Leaders of the government-run NZ Venture Investment Fund (VIF) have argued that local institutions must step up to the start-up challenge.
In the VIF annual report published last week, the fund chair, Murray Gribben, and chief executive, Richard Dellabarca, make the case for greater local institutional support at the tiny end of town.
“There is no doubt that there is sufficient institutional capital in New Zealand to support the next generation of potential New Zealand unicorns when you consider the significant capital pools of KiwiSaver, the New Zealand sovereign wealth funds (NZ Super, ACC and Annuitas), iwi, community trust, corporates and the brokerage houses,” the VIF report says.
The report says research from the Ministry of Business, Innovation and Employment (MBIE) has identified an early-stage investment gap in the NZ market of about $250 million annually.
“To date, none of these domestic institutions participated in any of the private investment rounds of the ten ‘billion dollar-plus’ companies which have emerged out of New Zealand,” the VIF report says.
Coincidentally, last week Stuff reported that the Labour-led government could coerce the NZ Superannuation Fund (NZS) into the local venture investment market to the tune of about $200 million. David Parker (who holds a range of portfolios including economic development and associate finance) was drafting a proposal on the matter, according to Stuff.

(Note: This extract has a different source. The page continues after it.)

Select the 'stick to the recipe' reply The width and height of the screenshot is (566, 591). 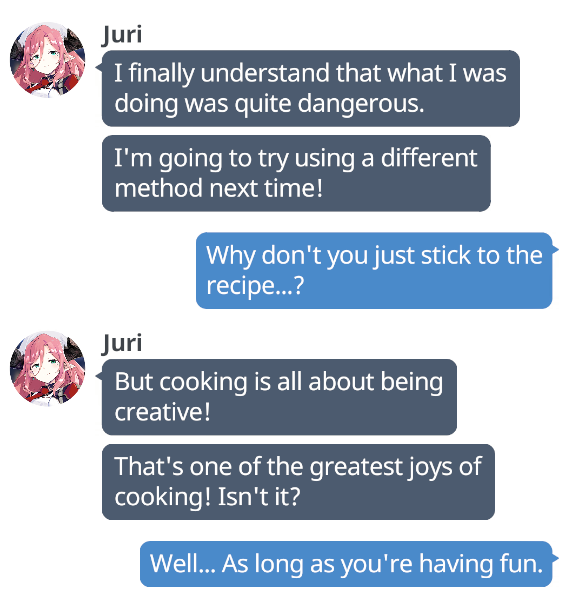(374, 271)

A NZS spokesperson said: “The Guardians has had meetings with Minister Parker in which the issue of NZSF investing in venture capital was discussed. The possibility of a direction was not discussed.

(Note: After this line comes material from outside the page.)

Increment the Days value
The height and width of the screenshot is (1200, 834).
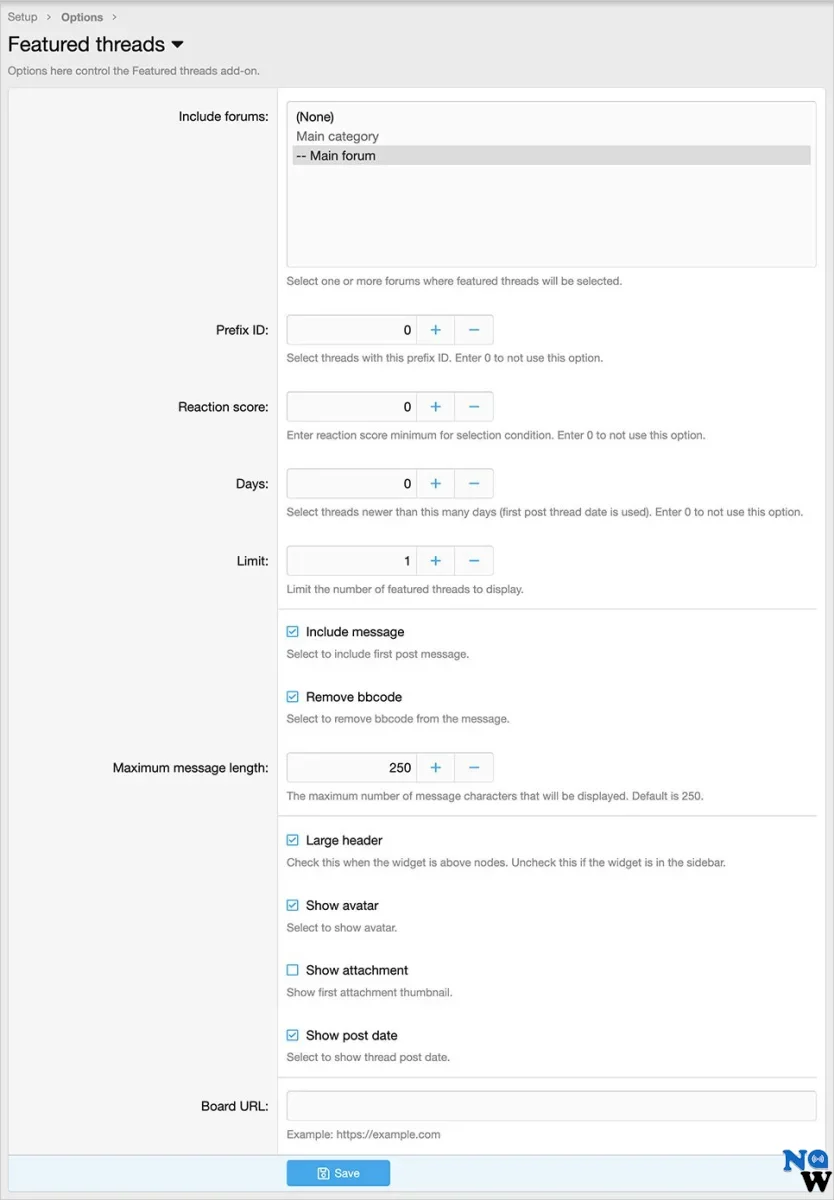coord(435,484)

“To date, the Guardians has not identified opportunities to invest in the angel/VC segment in NZ that meet our hurdles for investment.”
However, the VIF report says NZ needed to address the “challenge” of connecting institutional capital with high-potential start-up firms.
“It is a challenge which has been addressed in Australia, where in excess of $1 billion of institutional capital – the equivalent to our KiwiSaver and sovereign wealth fund’s – has flowed into the sector over the last three years as these institutions recognise the investment opportunity, as well as the national imperative around investing to create and support domestic champions taking on global opportunities,” the report says.
Gribben and Dellabarca argue NZ should create “a fund (or funds) of appropriate scale” designed to attract institutional money to the venture sector along with “a team (or teams) acceptable to such investors and appropriately qualified to manage funds”.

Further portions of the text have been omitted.